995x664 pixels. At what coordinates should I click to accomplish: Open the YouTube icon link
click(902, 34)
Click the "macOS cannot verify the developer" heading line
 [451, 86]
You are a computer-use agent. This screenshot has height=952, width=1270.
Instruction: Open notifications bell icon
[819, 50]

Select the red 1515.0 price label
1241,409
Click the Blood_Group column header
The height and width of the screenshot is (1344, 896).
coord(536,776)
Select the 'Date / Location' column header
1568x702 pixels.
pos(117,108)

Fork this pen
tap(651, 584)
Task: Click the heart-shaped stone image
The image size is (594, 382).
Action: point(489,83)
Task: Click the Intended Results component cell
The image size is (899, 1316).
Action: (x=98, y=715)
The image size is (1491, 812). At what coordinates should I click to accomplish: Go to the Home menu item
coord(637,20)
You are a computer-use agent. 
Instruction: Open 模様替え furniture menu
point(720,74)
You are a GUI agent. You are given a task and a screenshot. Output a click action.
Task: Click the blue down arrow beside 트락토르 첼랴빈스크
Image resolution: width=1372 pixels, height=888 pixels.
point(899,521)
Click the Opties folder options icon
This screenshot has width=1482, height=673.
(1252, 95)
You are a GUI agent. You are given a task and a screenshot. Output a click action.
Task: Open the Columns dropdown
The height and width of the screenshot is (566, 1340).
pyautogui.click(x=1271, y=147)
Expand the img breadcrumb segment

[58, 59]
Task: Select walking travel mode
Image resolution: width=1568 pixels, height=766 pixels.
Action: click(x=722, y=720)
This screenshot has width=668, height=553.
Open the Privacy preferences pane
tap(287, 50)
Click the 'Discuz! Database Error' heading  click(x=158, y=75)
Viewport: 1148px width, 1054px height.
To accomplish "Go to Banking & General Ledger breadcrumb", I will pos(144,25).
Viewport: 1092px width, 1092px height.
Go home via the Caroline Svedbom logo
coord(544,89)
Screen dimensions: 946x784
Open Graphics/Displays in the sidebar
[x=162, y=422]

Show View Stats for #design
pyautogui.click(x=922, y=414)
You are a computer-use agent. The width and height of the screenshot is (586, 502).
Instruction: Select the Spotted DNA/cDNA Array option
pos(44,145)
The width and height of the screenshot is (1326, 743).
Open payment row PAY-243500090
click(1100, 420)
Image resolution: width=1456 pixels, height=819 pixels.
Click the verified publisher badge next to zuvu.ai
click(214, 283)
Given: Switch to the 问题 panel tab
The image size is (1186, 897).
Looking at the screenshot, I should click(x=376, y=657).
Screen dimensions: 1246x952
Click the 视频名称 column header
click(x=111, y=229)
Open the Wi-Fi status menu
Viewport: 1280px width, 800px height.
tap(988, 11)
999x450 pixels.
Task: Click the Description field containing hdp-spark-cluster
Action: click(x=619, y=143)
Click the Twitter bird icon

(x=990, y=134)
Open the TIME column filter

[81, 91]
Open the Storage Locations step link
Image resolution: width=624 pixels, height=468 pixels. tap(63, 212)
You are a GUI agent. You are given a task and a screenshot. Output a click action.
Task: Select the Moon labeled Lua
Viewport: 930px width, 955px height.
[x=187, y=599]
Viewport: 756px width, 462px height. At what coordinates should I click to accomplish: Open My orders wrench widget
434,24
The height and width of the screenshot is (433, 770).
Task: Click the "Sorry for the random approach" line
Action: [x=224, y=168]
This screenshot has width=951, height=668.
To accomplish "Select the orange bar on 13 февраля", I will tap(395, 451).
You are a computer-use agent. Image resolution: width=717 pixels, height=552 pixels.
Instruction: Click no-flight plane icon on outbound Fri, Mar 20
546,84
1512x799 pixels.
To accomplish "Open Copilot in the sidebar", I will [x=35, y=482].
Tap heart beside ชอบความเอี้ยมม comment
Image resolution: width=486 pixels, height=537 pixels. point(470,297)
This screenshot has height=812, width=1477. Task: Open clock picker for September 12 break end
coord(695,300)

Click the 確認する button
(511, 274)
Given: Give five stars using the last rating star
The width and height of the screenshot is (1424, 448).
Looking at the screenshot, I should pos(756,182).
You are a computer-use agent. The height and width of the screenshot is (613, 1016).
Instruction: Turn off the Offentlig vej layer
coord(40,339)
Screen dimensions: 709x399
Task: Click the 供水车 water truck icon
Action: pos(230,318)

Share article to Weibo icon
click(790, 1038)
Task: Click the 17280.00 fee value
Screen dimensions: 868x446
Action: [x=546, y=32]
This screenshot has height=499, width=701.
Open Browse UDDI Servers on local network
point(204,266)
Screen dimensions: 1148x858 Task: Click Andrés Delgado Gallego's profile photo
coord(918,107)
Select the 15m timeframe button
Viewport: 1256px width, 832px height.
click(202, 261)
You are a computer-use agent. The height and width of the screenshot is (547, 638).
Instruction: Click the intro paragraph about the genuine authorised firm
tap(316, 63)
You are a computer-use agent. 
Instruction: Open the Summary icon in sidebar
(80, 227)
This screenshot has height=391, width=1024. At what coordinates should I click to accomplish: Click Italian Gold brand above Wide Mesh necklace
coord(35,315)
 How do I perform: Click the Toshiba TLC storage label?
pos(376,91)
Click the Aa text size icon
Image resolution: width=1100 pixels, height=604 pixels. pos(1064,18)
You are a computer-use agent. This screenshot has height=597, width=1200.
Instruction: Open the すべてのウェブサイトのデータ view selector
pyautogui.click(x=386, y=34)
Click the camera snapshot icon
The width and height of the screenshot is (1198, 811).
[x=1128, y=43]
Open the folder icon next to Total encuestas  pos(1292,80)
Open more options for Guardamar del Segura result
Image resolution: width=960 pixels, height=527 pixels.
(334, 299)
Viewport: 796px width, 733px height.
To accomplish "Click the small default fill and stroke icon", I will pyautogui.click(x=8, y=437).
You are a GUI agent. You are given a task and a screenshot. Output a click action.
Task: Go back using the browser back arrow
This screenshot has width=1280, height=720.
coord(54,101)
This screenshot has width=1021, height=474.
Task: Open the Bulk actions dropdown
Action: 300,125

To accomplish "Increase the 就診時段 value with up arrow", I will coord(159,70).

[WHAT IS NEEDED]: Taking the lines above one at a time, give the number of them that contain the string "using". Add nothing else.

[RESPONSE FOR THIS EXERCISE]: 2